=== Input data ===

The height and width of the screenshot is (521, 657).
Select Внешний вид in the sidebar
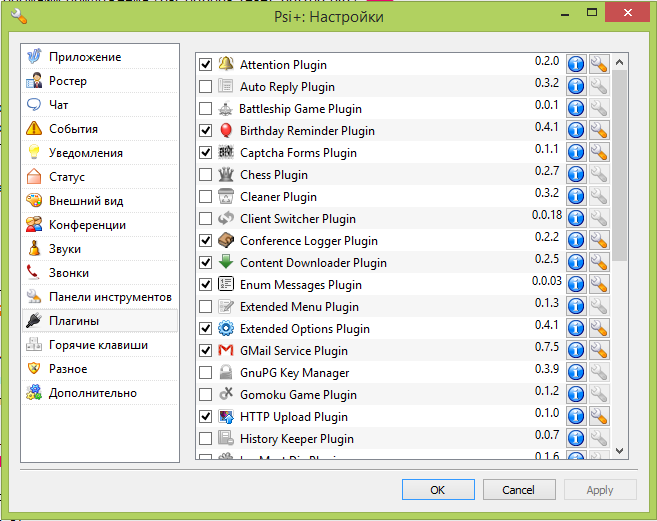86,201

===
=== Input data ===

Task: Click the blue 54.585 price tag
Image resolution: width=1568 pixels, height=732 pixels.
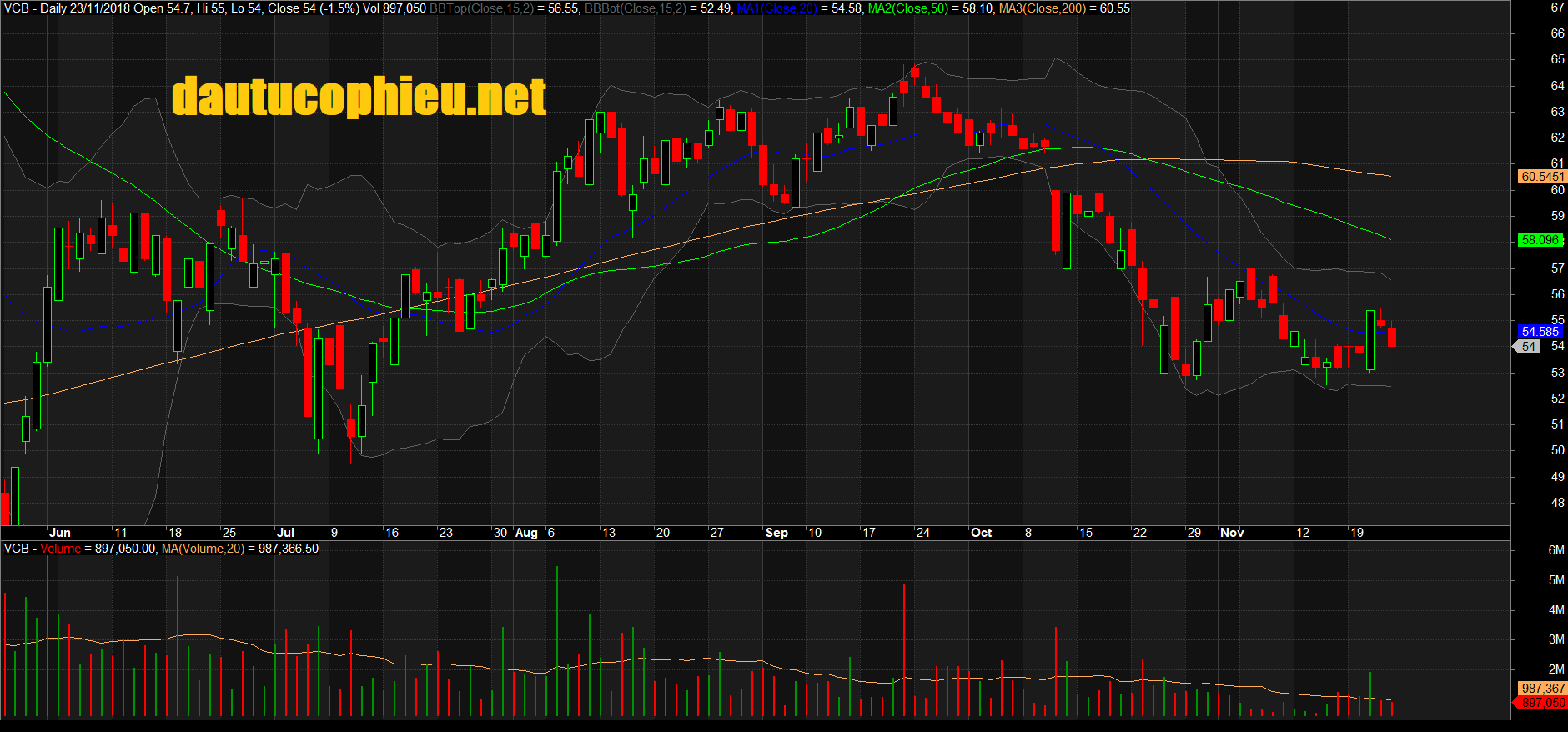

===
=== Input data ===

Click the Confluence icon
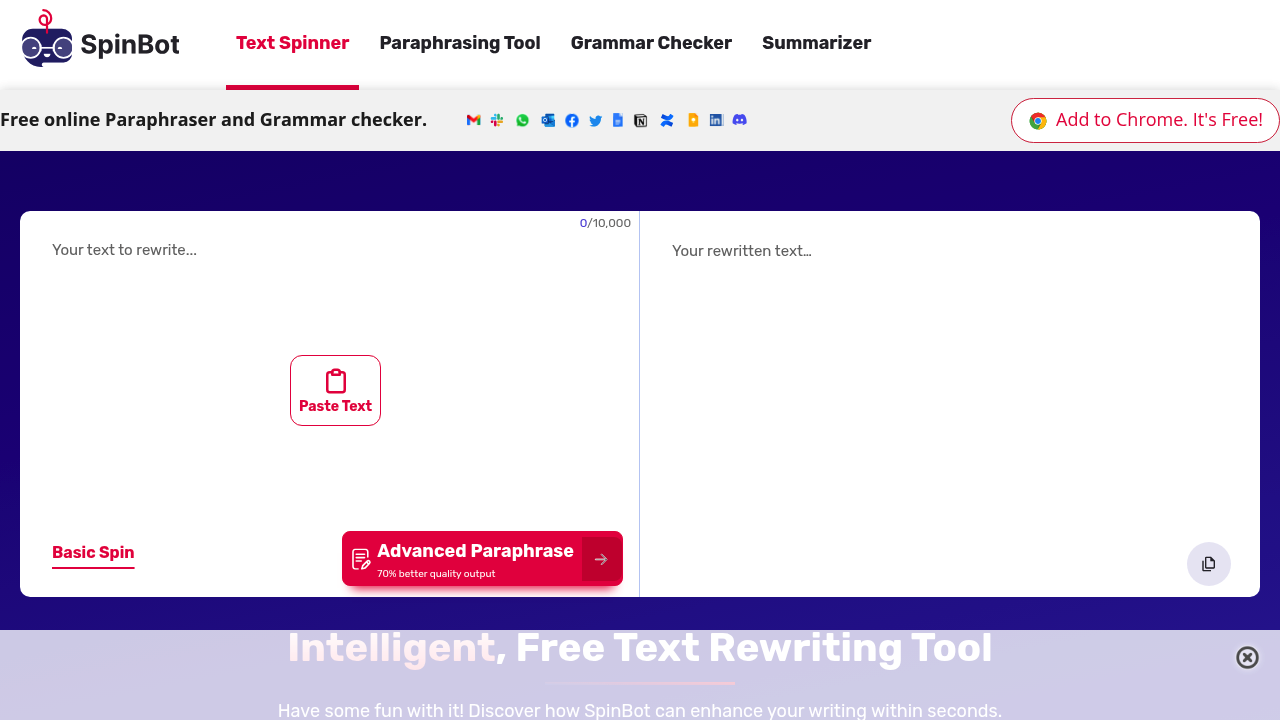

===

• _Your instructions_: Each line of the entries holding the string "Click" should be found and copied.

• _Result of this exercise_:
Task: Click the blue 54.585 price tag
Click the Confluence icon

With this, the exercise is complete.